• [TO BE DONE] Can you pull out the listing below from its first line down to the line containing "Action: click(x=300, y=67)", both ends included, reproducing those lines verbatim but without the pictures?

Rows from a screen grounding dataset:
⁂
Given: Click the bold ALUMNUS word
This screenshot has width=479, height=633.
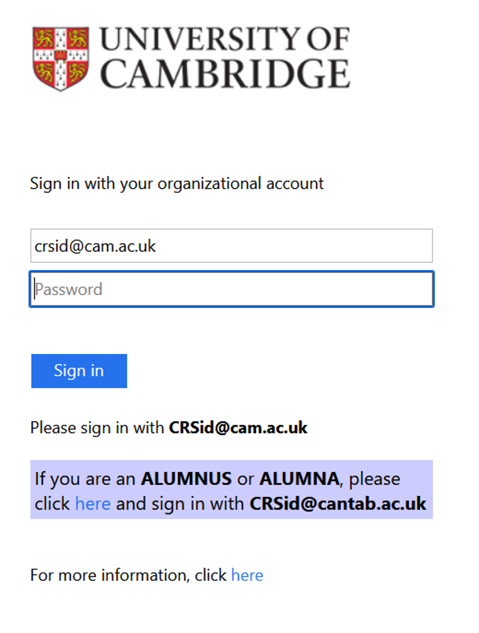Looking at the screenshot, I should 186,479.
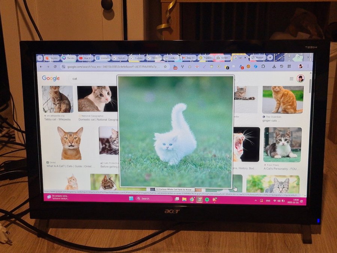The image size is (337, 253).
Task: Click the Chrome profile avatar
Action: click(x=300, y=67)
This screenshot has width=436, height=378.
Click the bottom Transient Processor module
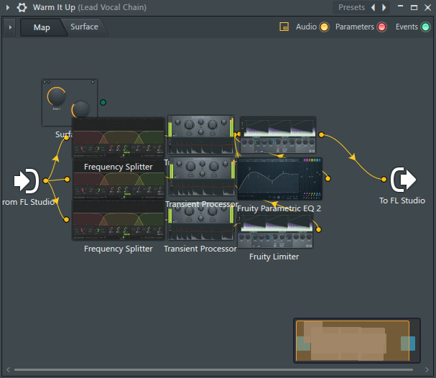(x=200, y=224)
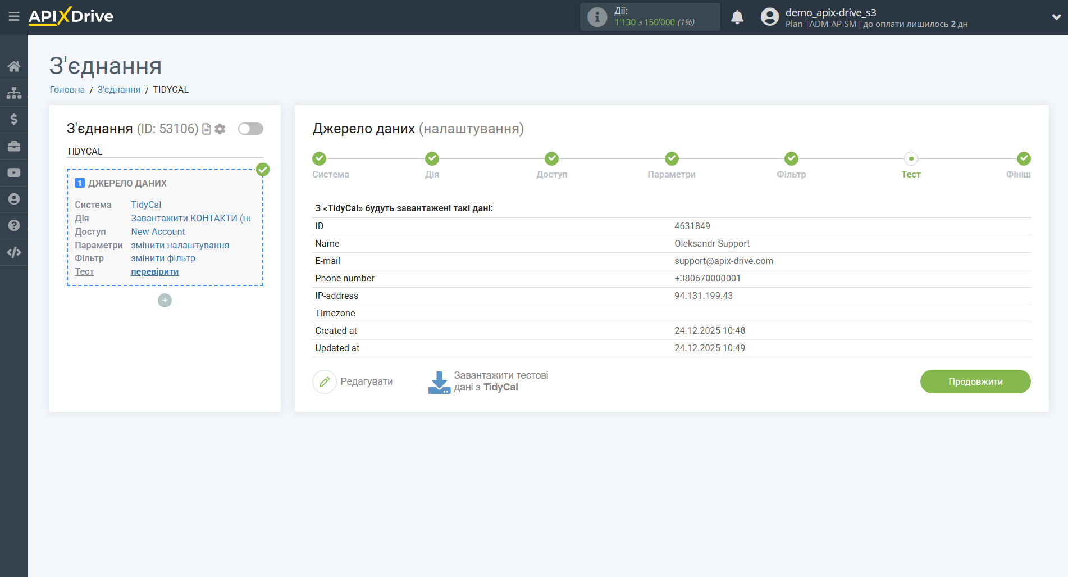Screen dimensions: 1068x577
Task: Click the connection settings gear icon
Action: [220, 129]
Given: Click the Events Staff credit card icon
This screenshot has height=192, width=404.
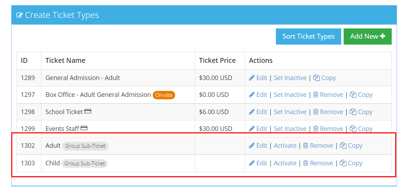Looking at the screenshot, I should coord(84,128).
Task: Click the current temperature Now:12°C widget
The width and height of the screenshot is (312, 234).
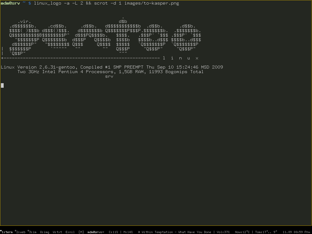Action: (242, 232)
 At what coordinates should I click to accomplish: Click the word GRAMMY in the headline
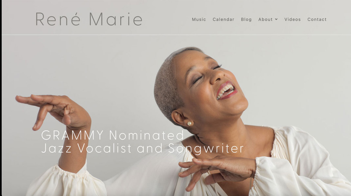coord(72,135)
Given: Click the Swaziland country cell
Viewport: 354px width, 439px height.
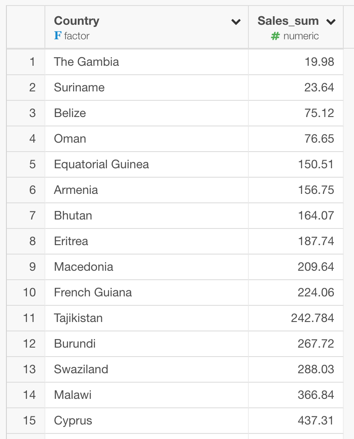Looking at the screenshot, I should [x=147, y=369].
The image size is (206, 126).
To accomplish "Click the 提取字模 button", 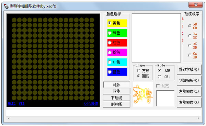I will click(189, 69).
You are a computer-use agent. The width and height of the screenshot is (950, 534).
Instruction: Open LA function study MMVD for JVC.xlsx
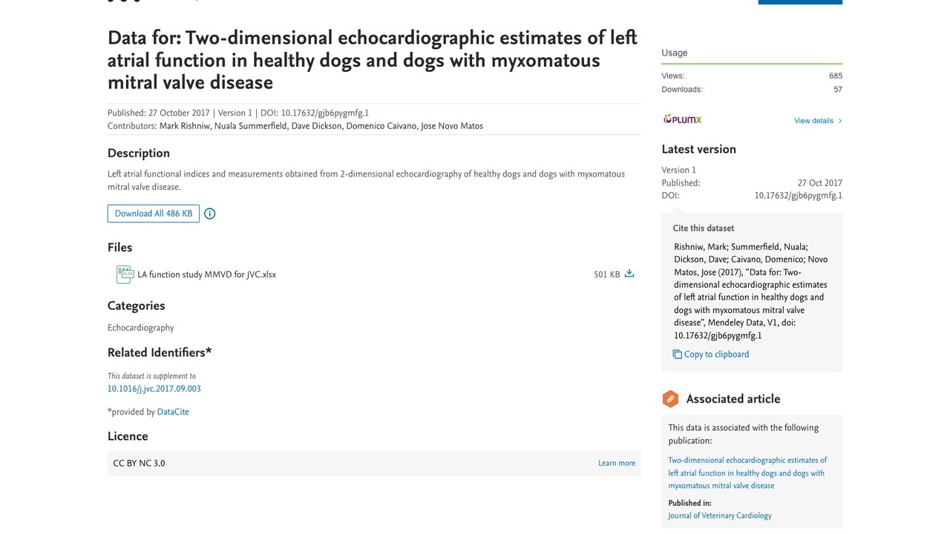[x=206, y=274]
⁂
• [WRITTEN ANSWER]
Given: Click the bold ALUMNUS word
This screenshot has width=479, height=633.
Looking at the screenshot, I should 186,479.
The image size is (337, 253).
Task: Click the Chrome profile avatar
Action: click(x=300, y=67)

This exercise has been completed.